Assignment:
Begin at the line below that has "octubre 2016 (73, 979)". Stop after the line that has "50 ANNI DI SACERDOZIO (41, 2523)", repeating each line exactly and leaving out the pictures.

[Material for this task Boundary: Start]

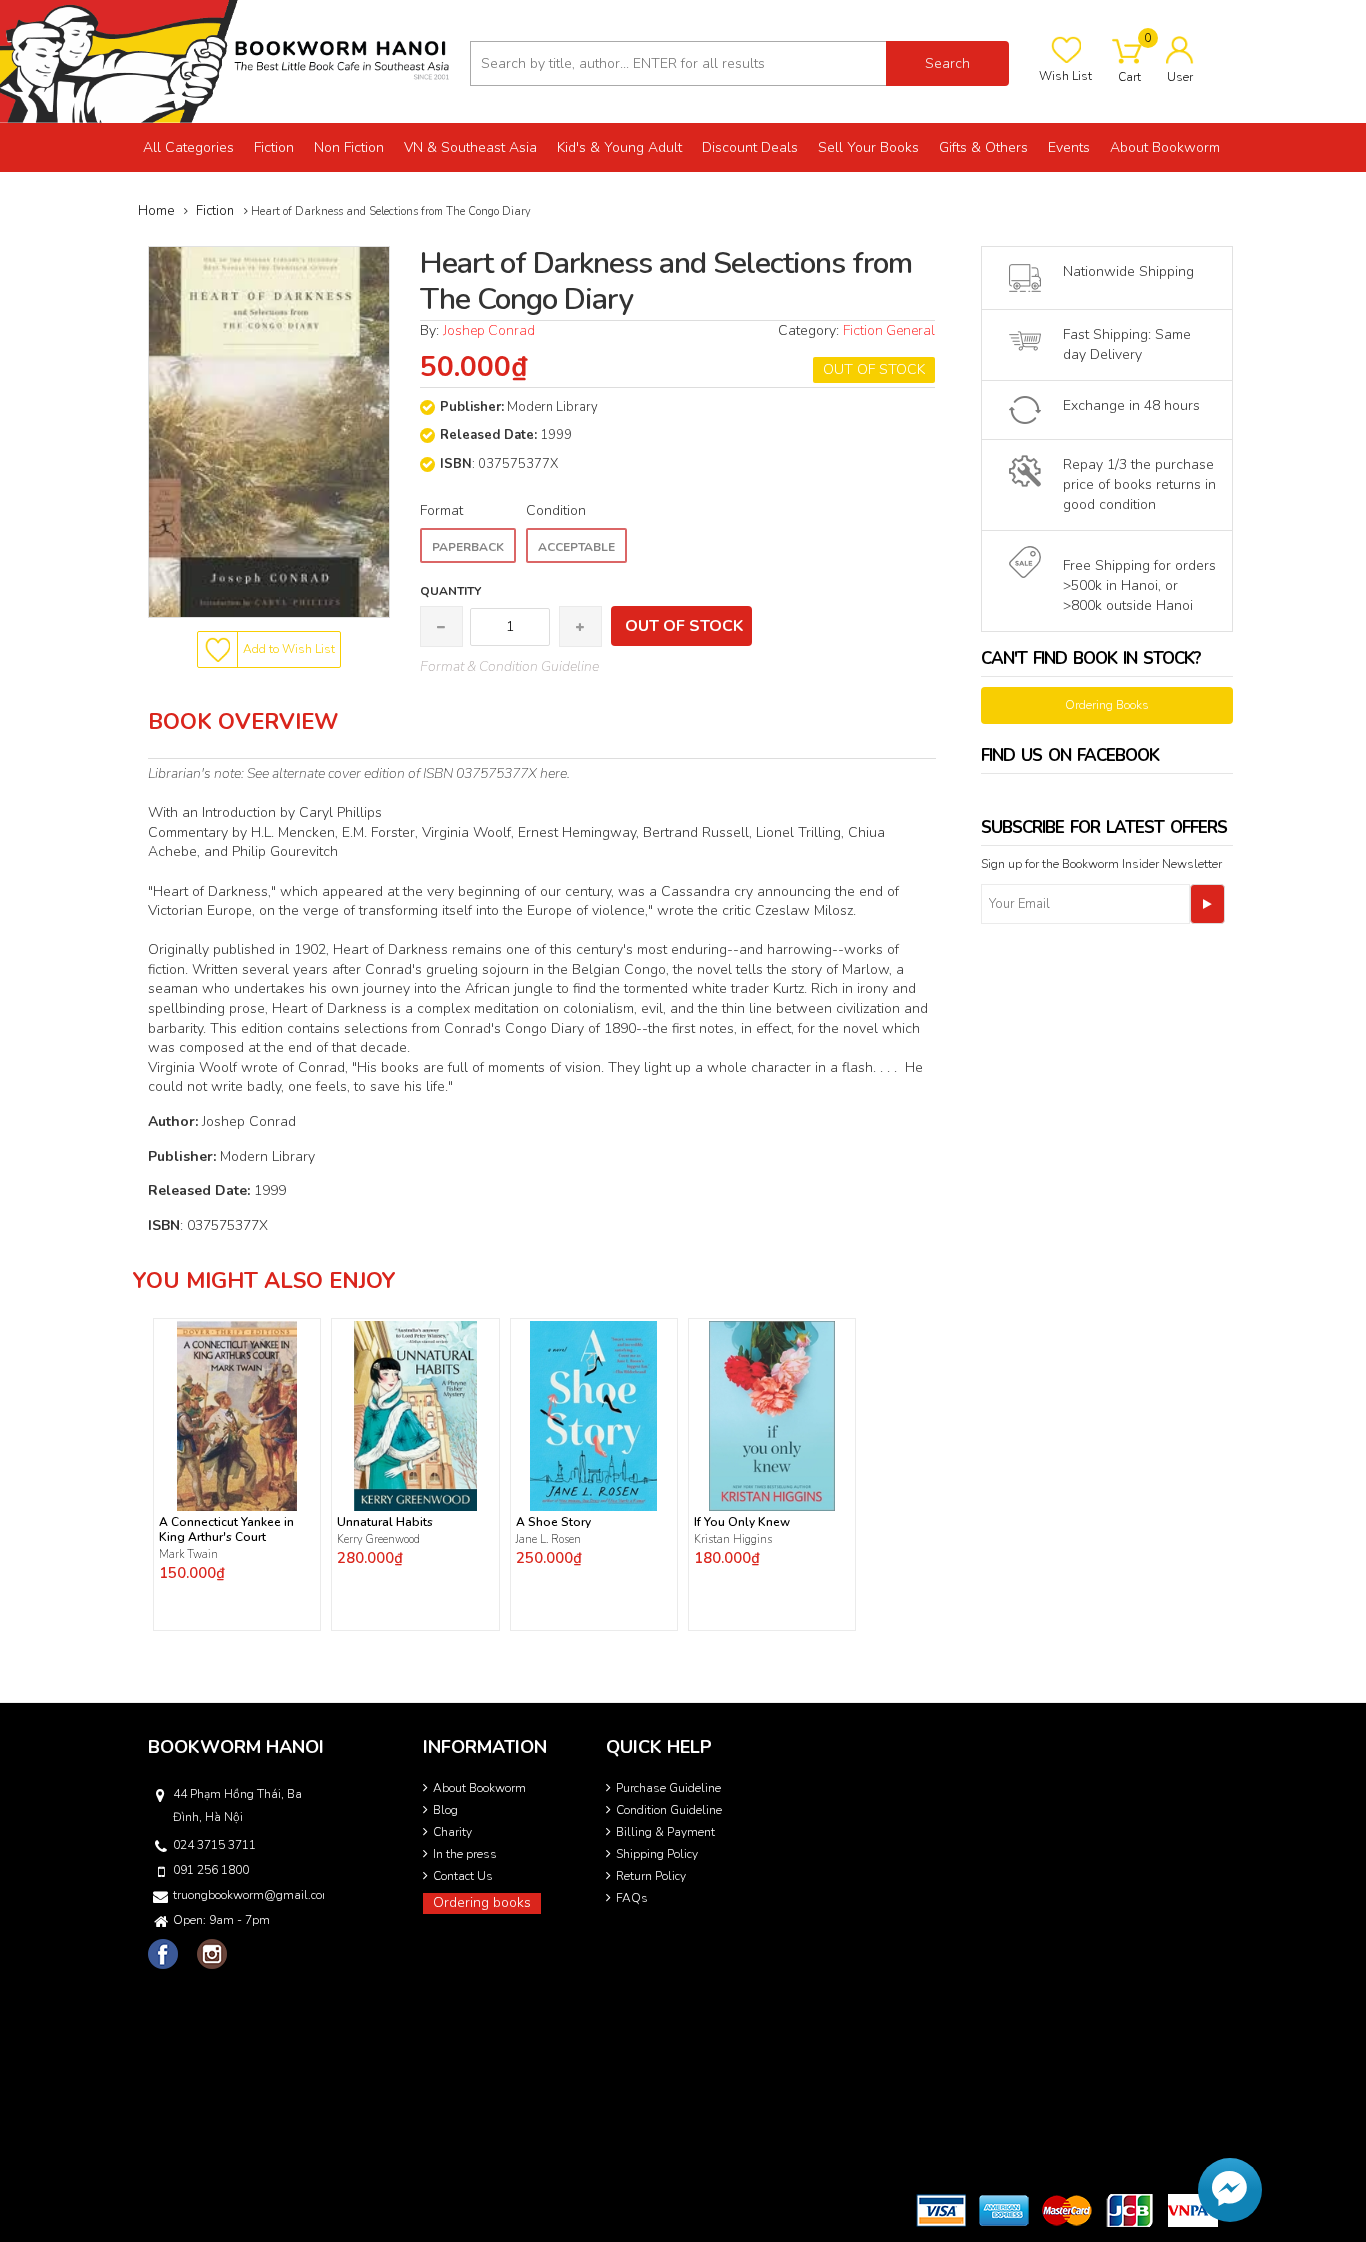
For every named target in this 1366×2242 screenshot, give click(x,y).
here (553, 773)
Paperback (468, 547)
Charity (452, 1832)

[Material for this task Boundary: End]
[Material for this task Boundary: Start]

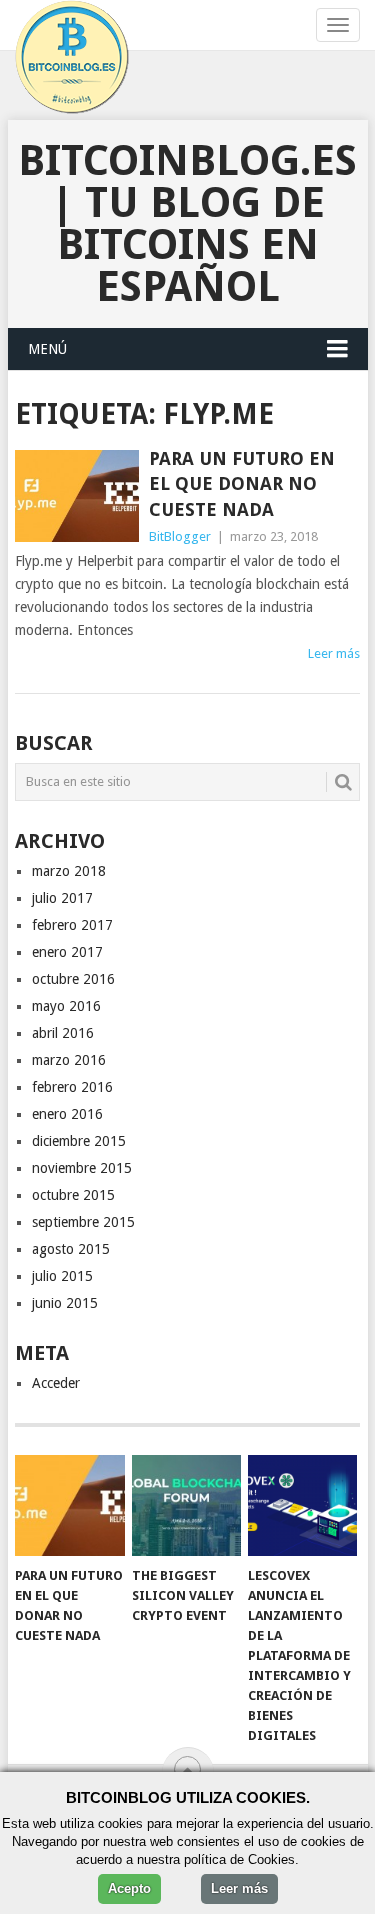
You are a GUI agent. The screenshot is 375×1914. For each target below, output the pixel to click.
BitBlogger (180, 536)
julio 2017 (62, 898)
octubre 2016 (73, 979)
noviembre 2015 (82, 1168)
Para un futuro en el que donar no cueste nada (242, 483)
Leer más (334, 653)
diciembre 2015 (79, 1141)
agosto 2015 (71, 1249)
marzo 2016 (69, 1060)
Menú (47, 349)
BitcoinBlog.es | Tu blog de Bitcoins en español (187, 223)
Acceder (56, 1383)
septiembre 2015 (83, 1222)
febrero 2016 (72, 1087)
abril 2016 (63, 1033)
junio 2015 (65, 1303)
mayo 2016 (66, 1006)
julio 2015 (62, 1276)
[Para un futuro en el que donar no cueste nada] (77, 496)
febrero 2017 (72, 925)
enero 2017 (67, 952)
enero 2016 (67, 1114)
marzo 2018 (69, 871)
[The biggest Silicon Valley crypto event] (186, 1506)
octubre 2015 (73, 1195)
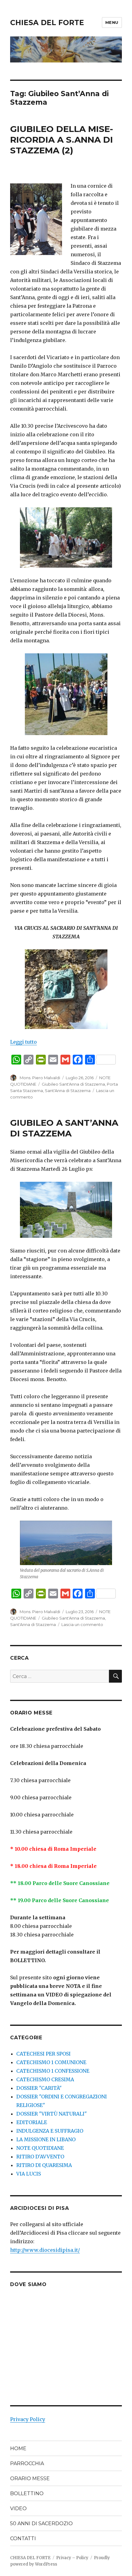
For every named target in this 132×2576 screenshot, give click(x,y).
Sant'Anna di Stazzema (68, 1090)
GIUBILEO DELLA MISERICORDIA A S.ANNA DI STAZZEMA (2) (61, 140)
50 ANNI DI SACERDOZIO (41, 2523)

[Material for this task Boundary: End]

Answer space:
octubre 2016 (73, 979)
noviembre 2015 (82, 1168)
Para un futuro en el que donar no cueste nada (242, 483)
Leer más (334, 653)
diciembre 2015 (79, 1141)
agosto 2015 (71, 1249)
marzo 2016 (69, 1060)
Menú (47, 349)
BitcoinBlog.es | Tu blog de Bitcoins en español (187, 223)
Acceder (56, 1383)
septiembre 2015 (83, 1222)
febrero 2016 (72, 1087)
abril 2016 (63, 1033)
junio 2015 (65, 1303)
mayo 2016 (66, 1006)
julio 2015 (62, 1276)
[Para un futuro en el que donar no cueste nada] (77, 496)
febrero 2017 (72, 925)
enero 2017 (67, 952)
enero 2016 (67, 1114)
marzo 2018 (69, 871)
[The biggest Silicon Valley crypto event] (186, 1506)
octubre 2015 (73, 1195)
For every named target in this 132×2576 screenshot, give click(x,y).
Sant'Anna di Stazzema (68, 1090)
GIUBILEO DELLA MISERICORDIA A S.ANNA DI STAZZEMA (2) (61, 140)
50 ANNI DI SACERDOZIO (41, 2523)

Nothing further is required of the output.